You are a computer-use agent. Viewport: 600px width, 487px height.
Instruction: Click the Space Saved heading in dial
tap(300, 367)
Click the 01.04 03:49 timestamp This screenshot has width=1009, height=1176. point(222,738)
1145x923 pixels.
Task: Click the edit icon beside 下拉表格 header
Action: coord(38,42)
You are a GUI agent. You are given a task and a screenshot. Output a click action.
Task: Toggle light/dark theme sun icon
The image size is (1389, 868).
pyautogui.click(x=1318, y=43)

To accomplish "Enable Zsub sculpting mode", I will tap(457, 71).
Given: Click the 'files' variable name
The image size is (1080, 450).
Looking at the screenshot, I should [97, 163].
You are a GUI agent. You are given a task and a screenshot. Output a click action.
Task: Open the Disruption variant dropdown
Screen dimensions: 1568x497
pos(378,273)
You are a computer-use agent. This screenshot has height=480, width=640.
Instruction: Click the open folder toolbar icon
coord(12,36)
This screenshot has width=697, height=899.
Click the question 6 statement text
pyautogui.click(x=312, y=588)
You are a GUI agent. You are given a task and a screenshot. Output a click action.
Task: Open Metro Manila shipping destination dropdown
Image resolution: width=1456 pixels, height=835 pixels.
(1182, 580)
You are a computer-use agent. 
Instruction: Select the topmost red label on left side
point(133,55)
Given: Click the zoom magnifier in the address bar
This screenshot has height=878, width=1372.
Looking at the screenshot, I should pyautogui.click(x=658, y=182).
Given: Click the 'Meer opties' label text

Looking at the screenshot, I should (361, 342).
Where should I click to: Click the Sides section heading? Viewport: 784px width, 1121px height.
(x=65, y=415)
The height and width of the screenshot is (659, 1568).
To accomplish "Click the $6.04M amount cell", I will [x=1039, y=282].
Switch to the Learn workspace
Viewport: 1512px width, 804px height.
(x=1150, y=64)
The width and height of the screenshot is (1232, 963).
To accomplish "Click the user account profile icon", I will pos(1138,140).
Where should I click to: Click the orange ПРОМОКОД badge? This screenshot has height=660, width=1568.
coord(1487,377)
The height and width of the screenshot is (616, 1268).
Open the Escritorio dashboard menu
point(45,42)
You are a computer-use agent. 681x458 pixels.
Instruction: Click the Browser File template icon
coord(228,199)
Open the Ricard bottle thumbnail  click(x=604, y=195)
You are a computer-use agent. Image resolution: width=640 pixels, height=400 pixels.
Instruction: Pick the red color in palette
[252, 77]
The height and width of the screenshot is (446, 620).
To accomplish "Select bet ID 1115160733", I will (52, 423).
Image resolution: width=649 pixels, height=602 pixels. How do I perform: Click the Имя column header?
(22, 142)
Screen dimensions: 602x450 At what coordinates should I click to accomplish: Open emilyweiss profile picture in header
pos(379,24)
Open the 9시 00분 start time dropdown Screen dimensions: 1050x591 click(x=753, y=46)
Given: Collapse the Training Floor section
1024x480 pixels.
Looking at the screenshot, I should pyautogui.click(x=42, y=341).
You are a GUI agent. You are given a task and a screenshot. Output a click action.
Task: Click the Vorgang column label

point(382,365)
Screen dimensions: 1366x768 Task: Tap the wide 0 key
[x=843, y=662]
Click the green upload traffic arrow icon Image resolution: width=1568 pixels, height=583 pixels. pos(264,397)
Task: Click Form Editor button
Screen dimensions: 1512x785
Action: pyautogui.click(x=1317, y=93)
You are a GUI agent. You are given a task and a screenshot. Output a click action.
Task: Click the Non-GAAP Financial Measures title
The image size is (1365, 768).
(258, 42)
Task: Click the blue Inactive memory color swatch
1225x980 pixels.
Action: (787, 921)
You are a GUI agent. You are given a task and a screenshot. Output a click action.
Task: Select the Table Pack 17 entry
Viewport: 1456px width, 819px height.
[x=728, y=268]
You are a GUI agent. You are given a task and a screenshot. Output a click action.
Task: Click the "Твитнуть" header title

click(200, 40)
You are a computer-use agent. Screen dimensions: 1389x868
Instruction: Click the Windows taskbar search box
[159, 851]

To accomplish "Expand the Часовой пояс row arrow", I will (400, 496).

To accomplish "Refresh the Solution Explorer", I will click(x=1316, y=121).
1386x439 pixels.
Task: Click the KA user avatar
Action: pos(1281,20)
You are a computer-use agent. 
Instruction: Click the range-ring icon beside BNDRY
===============
● **Problem statement**: Print the entries once more, identical in every line.

● **Expected answer**:
You are a computer-use agent. Viewport: 600px width, 487px height.
Instruction: Click the Space Saved heading in dial
tap(300, 367)
Click the 01.04 03:49 timestamp This screenshot has width=1009, height=1176. point(222,738)
1145x923 pixels.
Task: Click the edit icon beside 下拉表格 header
Action: coord(38,42)
You are a GUI agent. You are given a task and a screenshot. Output a click action.
Task: Toggle light/dark theme sun icon
The image size is (1389, 868).
pyautogui.click(x=1318, y=43)

To accomplish "Enable Zsub sculpting mode", I will tap(457, 71).
Given: Click the 'files' variable name
The image size is (1080, 450).
Looking at the screenshot, I should [97, 163].
You are a GUI agent. You are given a task and a screenshot. Output a click action.
Task: Open the Disruption variant dropdown
Screen dimensions: 1568x497
pos(378,273)
You are a computer-use agent. This screenshot has height=480, width=640.
Instruction: Click the open folder toolbar icon
coord(12,36)
This screenshot has width=697, height=899.
Click the question 6 statement text
pyautogui.click(x=312, y=588)
You are a GUI agent. You are given a task and a screenshot. Output a click action.
Task: Open Metro Manila shipping destination dropdown
Image resolution: width=1456 pixels, height=835 pixels.
(1182, 580)
You are a computer-use agent. 
Instruction: Select the topmost red label on left side
point(133,55)
Given: Click the zoom magnifier in the address bar
This screenshot has height=878, width=1372.
Looking at the screenshot, I should pyautogui.click(x=658, y=182).
Given: Click the 'Meer opties' label text

Looking at the screenshot, I should (361, 342).
Where should I click to: Click the Sides section heading? Viewport: 784px width, 1121px height.
(x=65, y=415)
The height and width of the screenshot is (659, 1568).
To accomplish "Click the $6.04M amount cell", I will [x=1039, y=282].
Switch to the Learn workspace
Viewport: 1512px width, 804px height.
(x=1150, y=64)
The width and height of the screenshot is (1232, 963).
To accomplish "Click the user account profile icon", I will pos(1138,140).
Where should I click to: Click the orange ПРОМОКОД badge? This screenshot has height=660, width=1568.
coord(1487,377)
The height and width of the screenshot is (616, 1268).
Open the Escritorio dashboard menu
point(45,42)
You are a computer-use agent. 681x458 pixels.
Instruction: Click the Browser File template icon
coord(228,199)
Open the Ricard bottle thumbnail  click(x=604, y=195)
You are a computer-use agent. Image resolution: width=640 pixels, height=400 pixels.
Instruction: Pick the red color in palette
[252, 77]
The height and width of the screenshot is (446, 620).
To accomplish "Select bet ID 1115160733", I will (52, 423).
Image resolution: width=649 pixels, height=602 pixels. How do I perform: Click the Имя column header?
(22, 142)
Screen dimensions: 602x450 At what coordinates should I click to accomplish: Open emilyweiss profile picture in header
pos(379,24)
Open the 9시 00분 start time dropdown Screen dimensions: 1050x591 click(x=753, y=46)
Given: Collapse the Training Floor section
1024x480 pixels.
Looking at the screenshot, I should pyautogui.click(x=42, y=341).
You are a GUI agent. You are given a task and a screenshot. Output a click action.
Task: Click the Vorgang column label

point(382,365)
Screen dimensions: 1366x768 Task: Tap the wide 0 key
[x=843, y=662]
Click the green upload traffic arrow icon Image resolution: width=1568 pixels, height=583 pixels. pos(264,397)
Task: Click Form Editor button
Screen dimensions: 1512x785
Action: pyautogui.click(x=1317, y=93)
You are a GUI agent. You are given a task and a screenshot. Output a click action.
Task: Click the Non-GAAP Financial Measures title
The image size is (1365, 768).
(258, 42)
Task: Click the blue Inactive memory color swatch
1225x980 pixels.
Action: (787, 921)
You are a GUI agent. You are given a task and a screenshot. Output a click action.
Task: Select the Table Pack 17 entry
Viewport: 1456px width, 819px height.
[x=728, y=268]
You are a GUI agent. You are given a task and a screenshot. Output a click action.
Task: Click the "Твитнуть" header title

click(200, 40)
You are a computer-use agent. Screen dimensions: 1389x868
Instruction: Click the Windows taskbar search box
[159, 851]

To accomplish "Expand the Часовой пояс row arrow", I will (400, 496).

To accomplish "Refresh the Solution Explorer", I will click(x=1316, y=121).
1386x439 pixels.
Task: Click the KA user avatar
Action: pos(1281,20)
You are a computer-use agent. 
Instruction: Click the range-ring icon beside BNDRY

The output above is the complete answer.